- MATERIAL FOR THE TASK -

____________

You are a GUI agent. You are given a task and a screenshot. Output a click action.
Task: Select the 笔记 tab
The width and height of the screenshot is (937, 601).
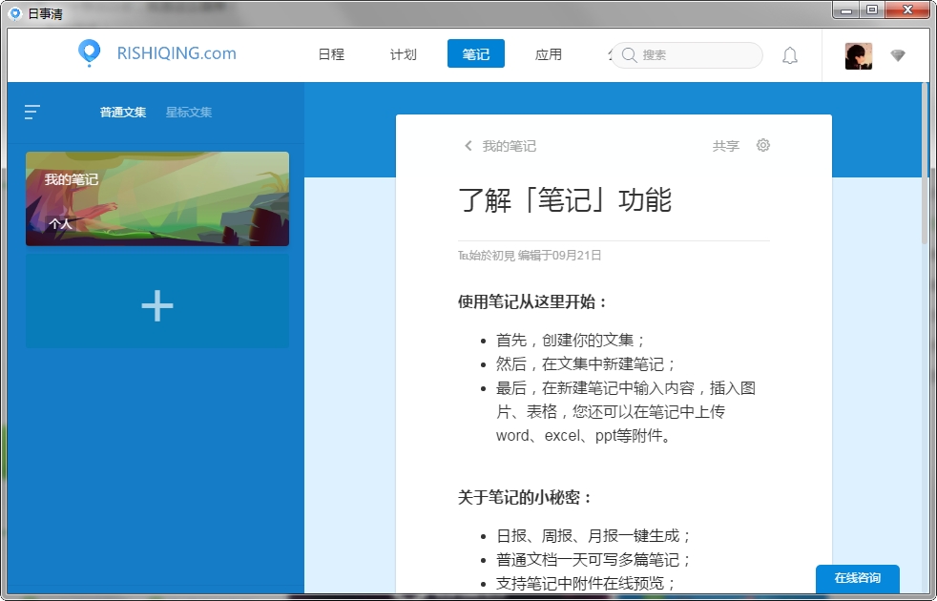tap(476, 54)
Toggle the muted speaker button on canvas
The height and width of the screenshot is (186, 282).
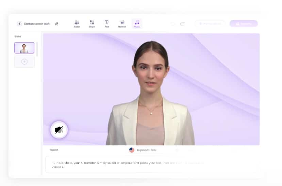tap(59, 130)
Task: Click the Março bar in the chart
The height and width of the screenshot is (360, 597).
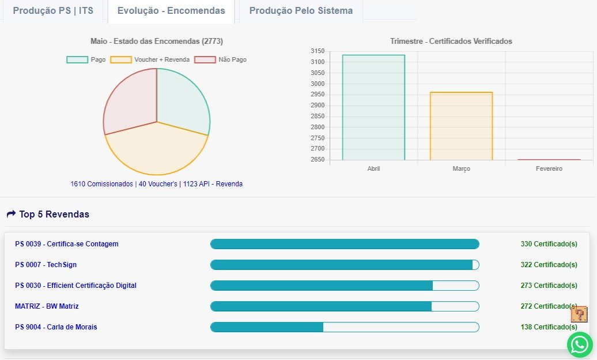Action: click(x=461, y=126)
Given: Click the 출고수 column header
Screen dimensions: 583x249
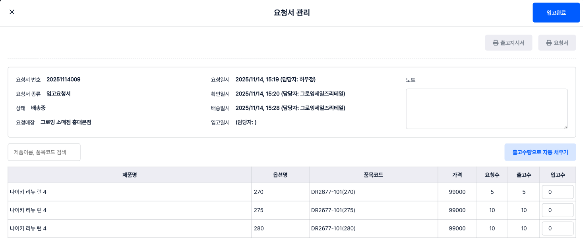Looking at the screenshot, I should [x=524, y=175].
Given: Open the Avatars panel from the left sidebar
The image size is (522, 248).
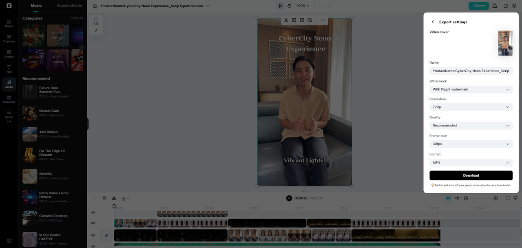Looking at the screenshot, I should point(9,53).
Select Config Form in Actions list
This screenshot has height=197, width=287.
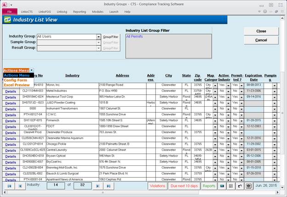coord(15,80)

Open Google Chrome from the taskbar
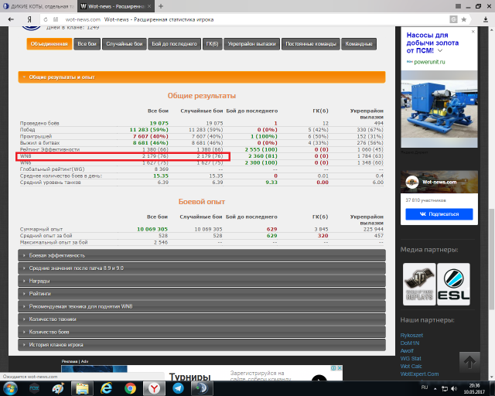point(130,387)
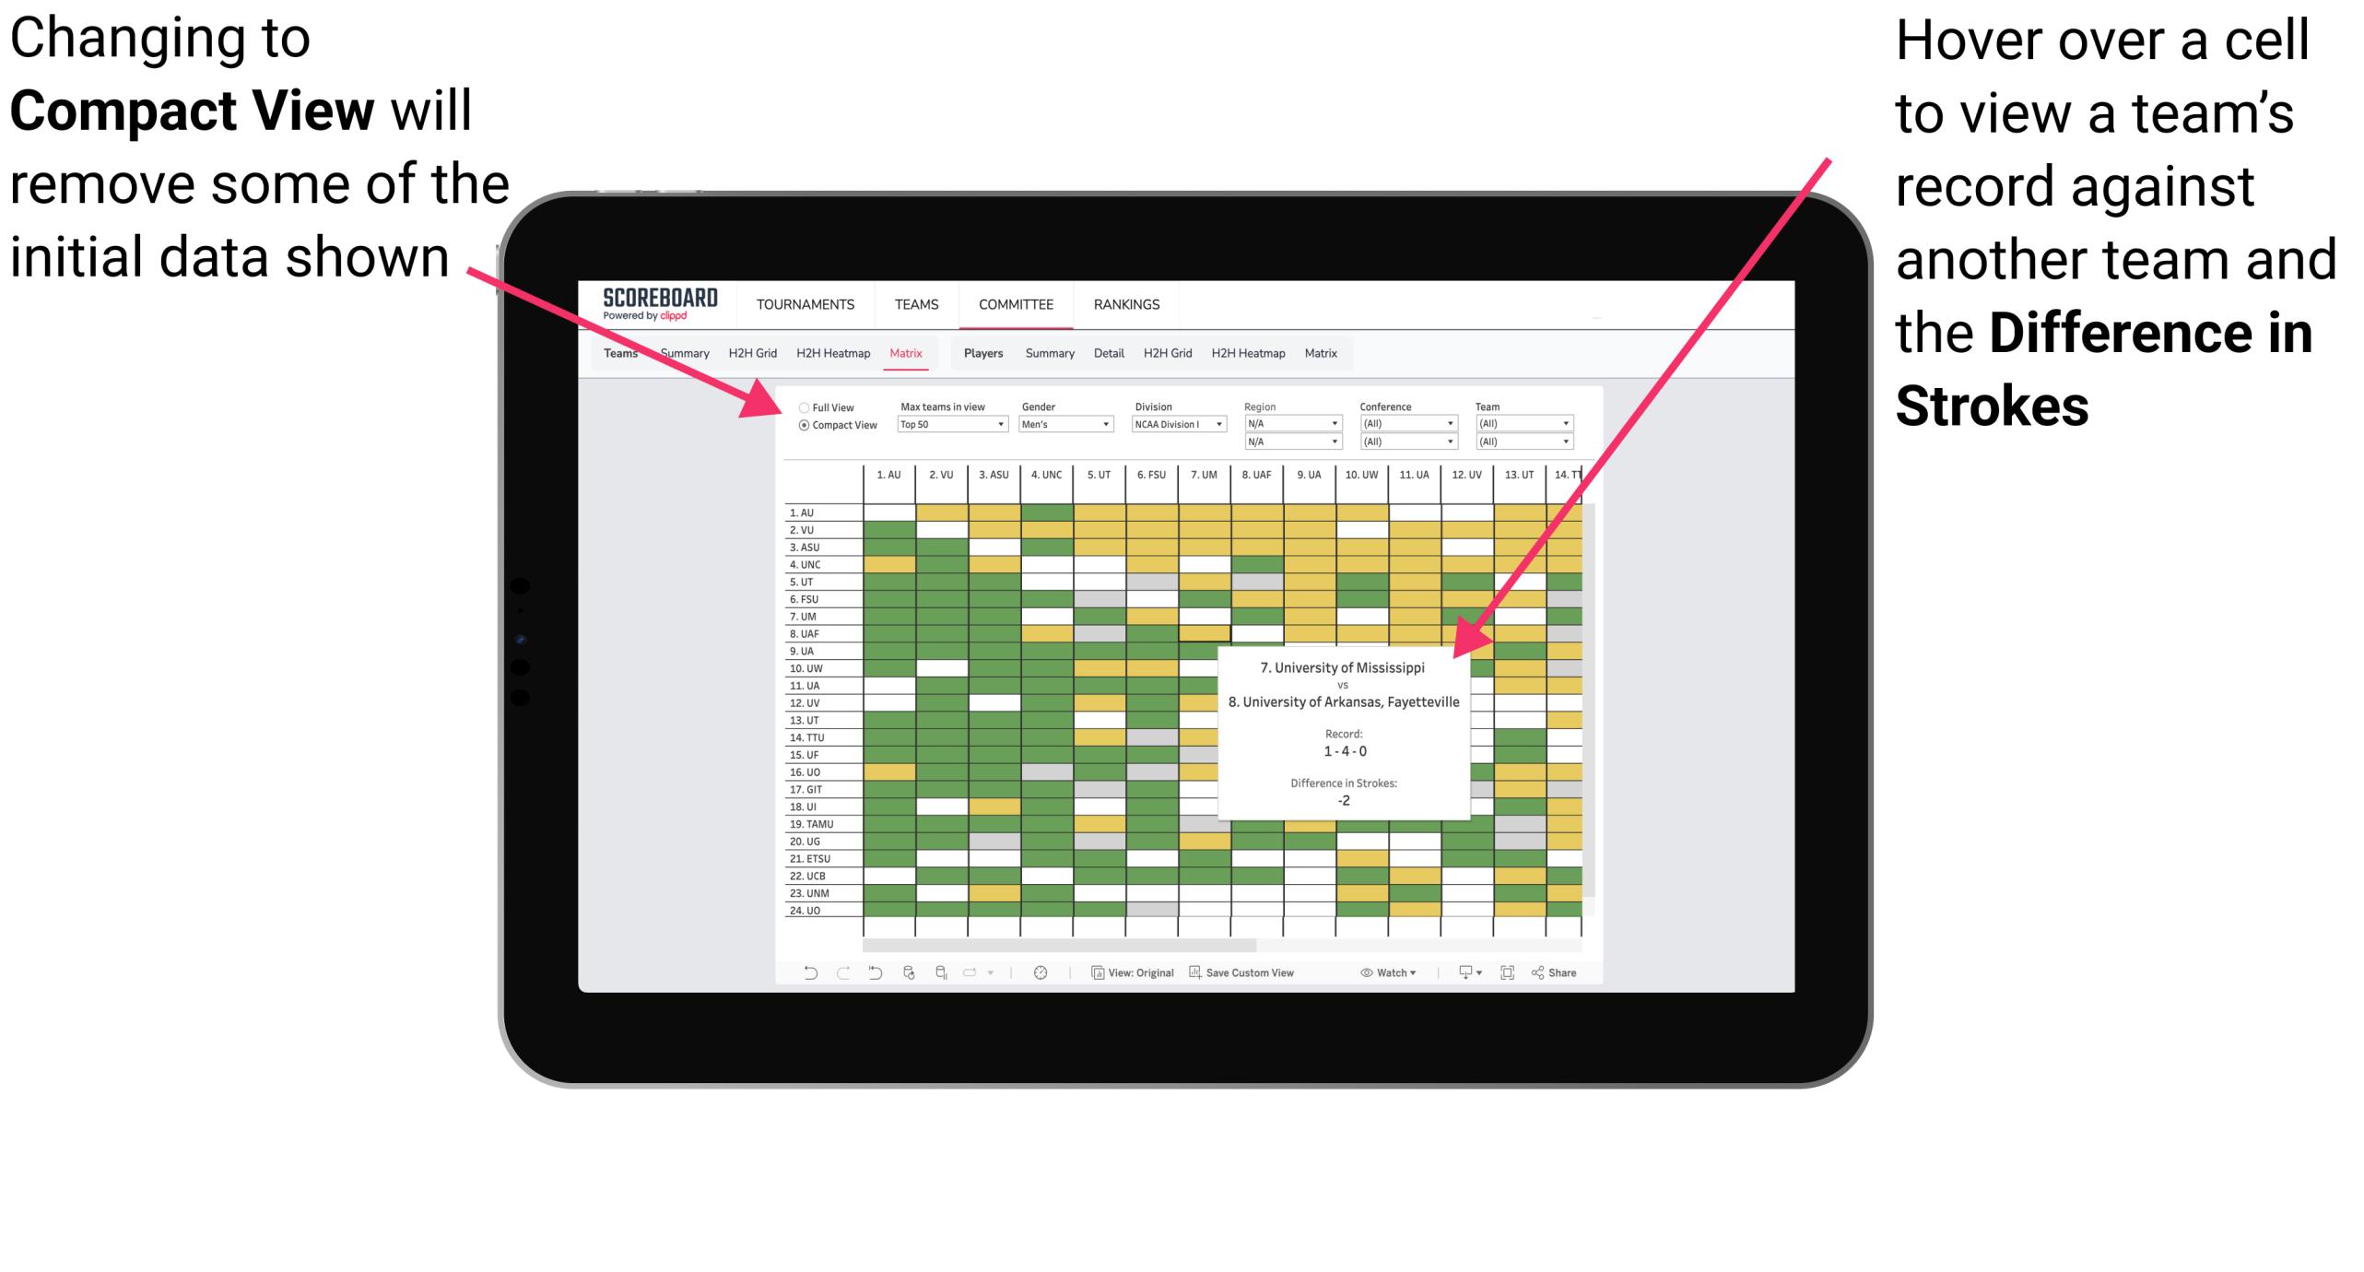Screen dimensions: 2364x1272
Task: Select the Full View radio button
Action: (797, 404)
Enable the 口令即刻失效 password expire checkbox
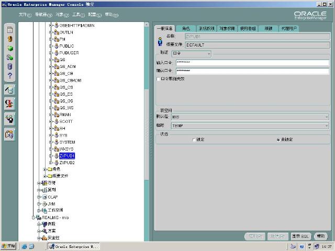 (x=159, y=79)
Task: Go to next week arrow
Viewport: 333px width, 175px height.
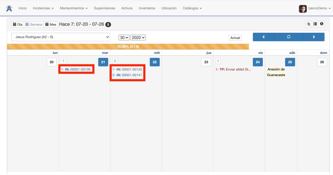Action: [x=313, y=37]
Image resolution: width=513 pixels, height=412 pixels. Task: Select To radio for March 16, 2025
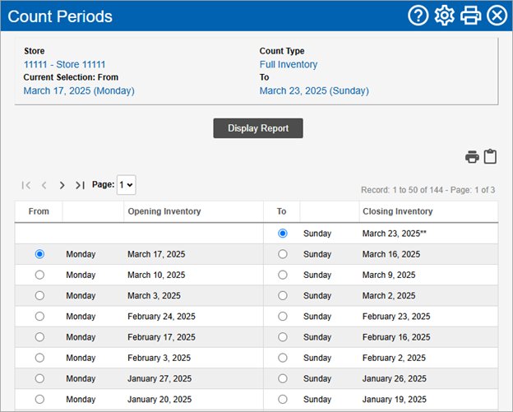point(282,254)
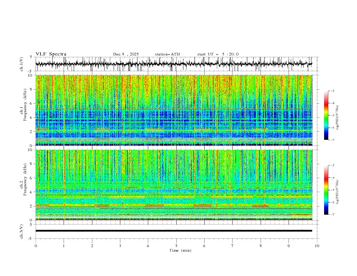Screen dimensions: 357x276
Task: Click the ch.1 color scale bar
Action: [326, 115]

____________

- YOUR OBJECTIVE -
Could you transcribe exactly the entries above, but only the lines from the one with "Given: Click the 출고수 column header" through the one with "Select Config Form in Actions list", and without pictures?

- ANSWER SECTION -
Given: Click the 출고수 column header
Screen dimensions: 583x249
Looking at the screenshot, I should [x=524, y=175].
Given: Open the Avatars panel from the left sidebar
The image size is (522, 248).
Looking at the screenshot, I should point(9,53).
Select Config Form in Actions list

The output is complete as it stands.